Singapore is a completely different case. Singapore has no tax on capital gains, this means that neither the individuals nor the companies that own the cryptocurrencies are responsible. Singapore authorities classify cryptocurrencies as “backyard property”, not as legal tender. Payment in cryptocurrency is an “exchange of exchange” where goods and services are taxed, but not the cryptocurrency itself, this applies to individuals.
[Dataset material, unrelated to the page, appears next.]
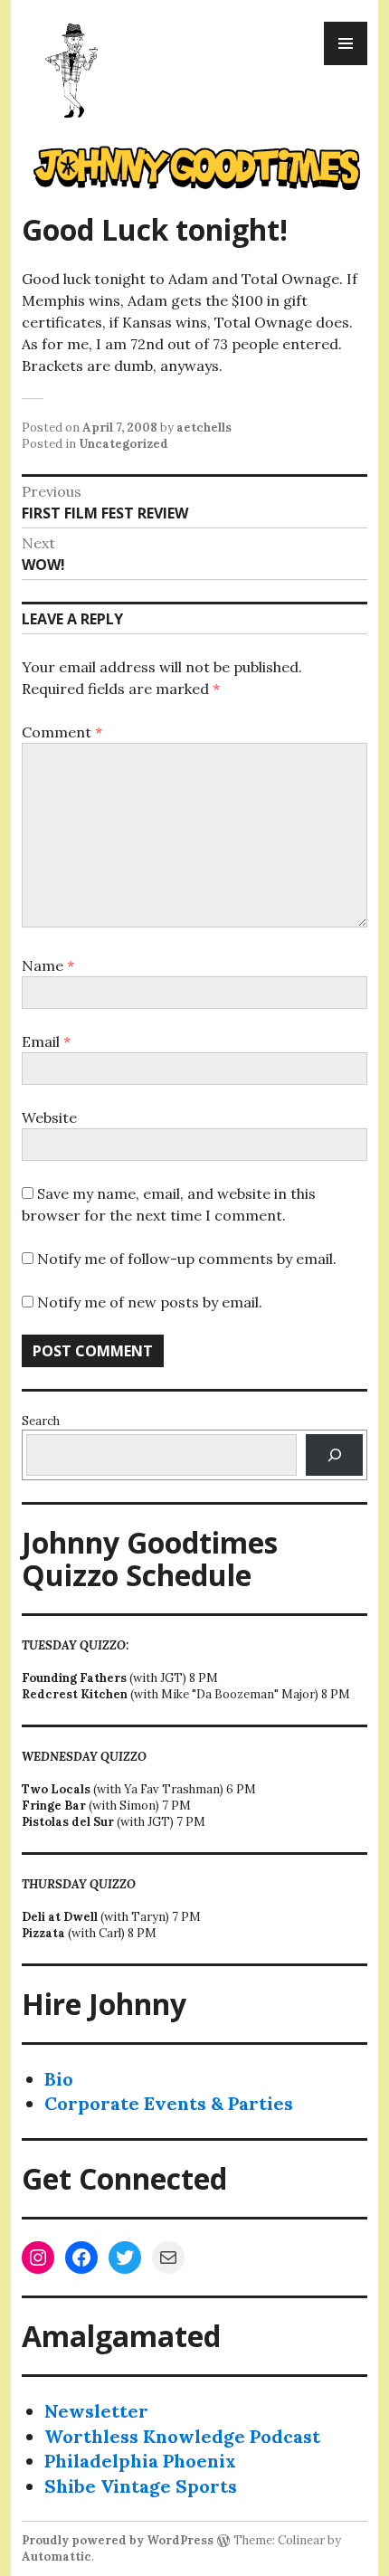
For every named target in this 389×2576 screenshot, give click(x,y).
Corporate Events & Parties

Singaporean businesses are subject to income tax, either if the cryptocurrencies are their primary property or if they accept them as payment. Essentially the companies involved in cryptocurrency transactions the tax will be subject to their profits. This country is ideal for independent businesses as their laws are supportive of cryptocurrencies.

6. Bermuda

For those who do not know, Bermuda is a small Caribbean island. Cryptocurrency profits are not taxed there. Bermuda doesn’t impose income, capital gains, withholding or other taxes on digital assets or transactions, which involve cryptocurrencies.

7. Belarus

Βelarus in 2018 issued a law that legalizes the activities of cryptocurrencies and in fact, these activities are tax-free.

This law will be revised in 2023. Their law stipulates that mining and investing in cryptocurrencies are considered personal investments.

8. Hong-Kong

Hong Kong’s relationship with cryptocurrencies is complex. In 2020, a new directive on cryptocurrencies was issued that cryptocurrencies will be taxed based on their use. More specifically, they state “If the digital assets are purchased for long-term investment purposes, any profits from the sale will not be subject to profit tax.

9. El Salvador

Earlier this year, in El Salvador, a law was passed to legalize Bitcoin. There is still no legal framework in the country around tax exemptions for cryptocurrencies, but the government has shown intention to approach foreign investors with portfolios. For that reason, El Salvador will exempt them from paying taxes on their profits in Bitcoin.

10. Malaysia

There is no capital gains tax in Malaysia. More specifically cryptocurrencies aren’t taxed on capital gains as digital currencies due to cryptos aren’t considered assets or permanent money by local authorities. Businesses involved in crypto are subject to Malaysian income tax.

11. Slovenia

Finally, Slovenia has different management systems for individuals and businesses in taxation. Individuals aren’t subject to capital gains tax when selling cryptocurrencies, profits are not considered income, but companies that receive payments in cryptocurrencies or make profits through mining are required to pay tax to the state based on the corporation.

To conclude…

Levying taxes on income and capital gains from Bitcoin and other cryptocurrencies is now common. However, there are several countries that are bucking the trend, keen to see how this emerging asset class develops and to encourage innovation.

Even in these countries, tax laws are subject to change and are often complex for both businesses and individuals.